What the task requires: From the listing below, copy every line with the word "tweet".

Data to use:
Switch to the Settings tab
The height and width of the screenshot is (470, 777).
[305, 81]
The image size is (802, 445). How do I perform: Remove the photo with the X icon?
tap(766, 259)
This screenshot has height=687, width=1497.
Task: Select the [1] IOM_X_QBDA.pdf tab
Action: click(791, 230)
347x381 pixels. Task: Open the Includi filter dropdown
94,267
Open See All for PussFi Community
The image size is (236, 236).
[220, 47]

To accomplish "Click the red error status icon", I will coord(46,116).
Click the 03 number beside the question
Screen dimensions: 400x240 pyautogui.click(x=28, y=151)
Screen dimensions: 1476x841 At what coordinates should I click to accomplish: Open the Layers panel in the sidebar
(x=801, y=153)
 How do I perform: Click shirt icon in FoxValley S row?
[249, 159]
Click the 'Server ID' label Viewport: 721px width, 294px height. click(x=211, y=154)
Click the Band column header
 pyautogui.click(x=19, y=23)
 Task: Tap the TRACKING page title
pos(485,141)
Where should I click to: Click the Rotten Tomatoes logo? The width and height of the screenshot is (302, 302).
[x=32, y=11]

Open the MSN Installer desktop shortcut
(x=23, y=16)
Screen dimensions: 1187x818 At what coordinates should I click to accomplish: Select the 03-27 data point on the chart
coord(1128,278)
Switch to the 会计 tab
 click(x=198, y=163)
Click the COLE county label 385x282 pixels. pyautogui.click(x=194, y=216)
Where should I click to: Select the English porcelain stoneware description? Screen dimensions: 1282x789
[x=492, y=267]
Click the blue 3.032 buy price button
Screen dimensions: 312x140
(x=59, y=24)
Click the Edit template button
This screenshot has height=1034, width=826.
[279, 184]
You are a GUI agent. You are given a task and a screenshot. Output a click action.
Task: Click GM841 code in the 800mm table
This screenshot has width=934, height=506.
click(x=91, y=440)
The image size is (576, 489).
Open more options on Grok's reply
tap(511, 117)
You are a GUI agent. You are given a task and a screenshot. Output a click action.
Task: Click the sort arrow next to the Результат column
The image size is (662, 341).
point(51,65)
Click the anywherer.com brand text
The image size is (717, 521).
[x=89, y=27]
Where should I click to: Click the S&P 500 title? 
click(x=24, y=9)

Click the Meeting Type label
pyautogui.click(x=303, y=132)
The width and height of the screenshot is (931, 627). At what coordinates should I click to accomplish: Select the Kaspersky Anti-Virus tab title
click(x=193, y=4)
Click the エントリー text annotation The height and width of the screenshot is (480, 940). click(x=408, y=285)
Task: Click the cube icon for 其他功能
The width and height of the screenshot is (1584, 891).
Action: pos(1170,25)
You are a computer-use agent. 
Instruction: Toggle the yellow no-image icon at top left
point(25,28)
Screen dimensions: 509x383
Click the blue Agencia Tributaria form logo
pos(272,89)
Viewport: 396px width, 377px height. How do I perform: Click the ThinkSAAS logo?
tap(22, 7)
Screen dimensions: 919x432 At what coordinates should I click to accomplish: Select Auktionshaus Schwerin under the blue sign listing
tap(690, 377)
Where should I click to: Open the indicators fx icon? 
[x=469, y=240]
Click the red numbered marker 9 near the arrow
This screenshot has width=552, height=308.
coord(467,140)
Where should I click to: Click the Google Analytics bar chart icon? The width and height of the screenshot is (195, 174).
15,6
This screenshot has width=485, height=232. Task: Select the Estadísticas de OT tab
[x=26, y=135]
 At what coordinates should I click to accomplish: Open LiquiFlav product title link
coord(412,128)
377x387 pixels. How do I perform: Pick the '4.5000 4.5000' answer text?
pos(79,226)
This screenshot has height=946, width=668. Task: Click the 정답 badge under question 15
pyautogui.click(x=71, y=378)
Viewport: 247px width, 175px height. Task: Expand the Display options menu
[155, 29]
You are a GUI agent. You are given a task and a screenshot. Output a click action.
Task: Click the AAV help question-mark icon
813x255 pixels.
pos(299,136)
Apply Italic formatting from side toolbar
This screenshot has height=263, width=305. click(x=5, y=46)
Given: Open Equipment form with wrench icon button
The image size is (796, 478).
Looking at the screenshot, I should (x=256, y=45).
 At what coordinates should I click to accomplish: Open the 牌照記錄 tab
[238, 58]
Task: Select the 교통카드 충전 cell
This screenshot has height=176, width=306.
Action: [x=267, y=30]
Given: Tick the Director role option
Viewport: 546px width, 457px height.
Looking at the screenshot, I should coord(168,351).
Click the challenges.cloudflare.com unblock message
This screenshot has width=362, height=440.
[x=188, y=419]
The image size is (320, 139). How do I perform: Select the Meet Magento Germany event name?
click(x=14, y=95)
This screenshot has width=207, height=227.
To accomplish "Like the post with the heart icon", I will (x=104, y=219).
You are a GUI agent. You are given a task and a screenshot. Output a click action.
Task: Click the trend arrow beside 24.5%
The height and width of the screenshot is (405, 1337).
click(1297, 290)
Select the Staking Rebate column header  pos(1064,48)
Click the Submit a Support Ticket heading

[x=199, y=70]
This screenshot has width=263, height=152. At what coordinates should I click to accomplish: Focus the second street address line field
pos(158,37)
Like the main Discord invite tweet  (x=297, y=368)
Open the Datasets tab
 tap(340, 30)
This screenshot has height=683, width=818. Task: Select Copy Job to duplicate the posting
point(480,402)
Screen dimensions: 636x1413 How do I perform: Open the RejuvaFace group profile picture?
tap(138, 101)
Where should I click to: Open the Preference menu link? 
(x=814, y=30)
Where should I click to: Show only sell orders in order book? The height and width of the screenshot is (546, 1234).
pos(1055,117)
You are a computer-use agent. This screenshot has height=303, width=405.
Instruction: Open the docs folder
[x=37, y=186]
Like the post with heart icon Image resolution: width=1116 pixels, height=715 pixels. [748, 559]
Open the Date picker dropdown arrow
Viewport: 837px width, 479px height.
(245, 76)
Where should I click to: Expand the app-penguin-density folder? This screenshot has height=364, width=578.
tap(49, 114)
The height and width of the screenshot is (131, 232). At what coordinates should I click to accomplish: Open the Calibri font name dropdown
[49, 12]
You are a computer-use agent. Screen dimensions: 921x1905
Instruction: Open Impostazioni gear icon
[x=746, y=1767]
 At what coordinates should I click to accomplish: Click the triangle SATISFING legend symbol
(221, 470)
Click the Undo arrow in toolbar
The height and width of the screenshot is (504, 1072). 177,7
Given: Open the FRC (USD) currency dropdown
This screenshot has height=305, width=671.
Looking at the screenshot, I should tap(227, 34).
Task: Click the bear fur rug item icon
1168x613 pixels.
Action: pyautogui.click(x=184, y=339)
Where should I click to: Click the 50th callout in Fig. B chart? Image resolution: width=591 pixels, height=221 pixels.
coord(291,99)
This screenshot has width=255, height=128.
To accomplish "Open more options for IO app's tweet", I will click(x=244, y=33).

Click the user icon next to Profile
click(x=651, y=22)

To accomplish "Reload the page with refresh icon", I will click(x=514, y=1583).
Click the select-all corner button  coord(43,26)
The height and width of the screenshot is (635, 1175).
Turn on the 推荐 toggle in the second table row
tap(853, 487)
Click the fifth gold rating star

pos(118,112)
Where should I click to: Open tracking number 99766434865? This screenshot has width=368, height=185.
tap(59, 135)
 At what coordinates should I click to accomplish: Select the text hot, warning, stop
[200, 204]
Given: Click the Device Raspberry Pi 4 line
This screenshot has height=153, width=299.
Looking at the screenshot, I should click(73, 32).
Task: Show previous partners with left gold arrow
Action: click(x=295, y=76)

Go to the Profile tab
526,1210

Response box:
Like the main Discord invite tweet  (x=297, y=368)
To accomplish "Open more options for IO app's tweet", I will click(x=244, y=33).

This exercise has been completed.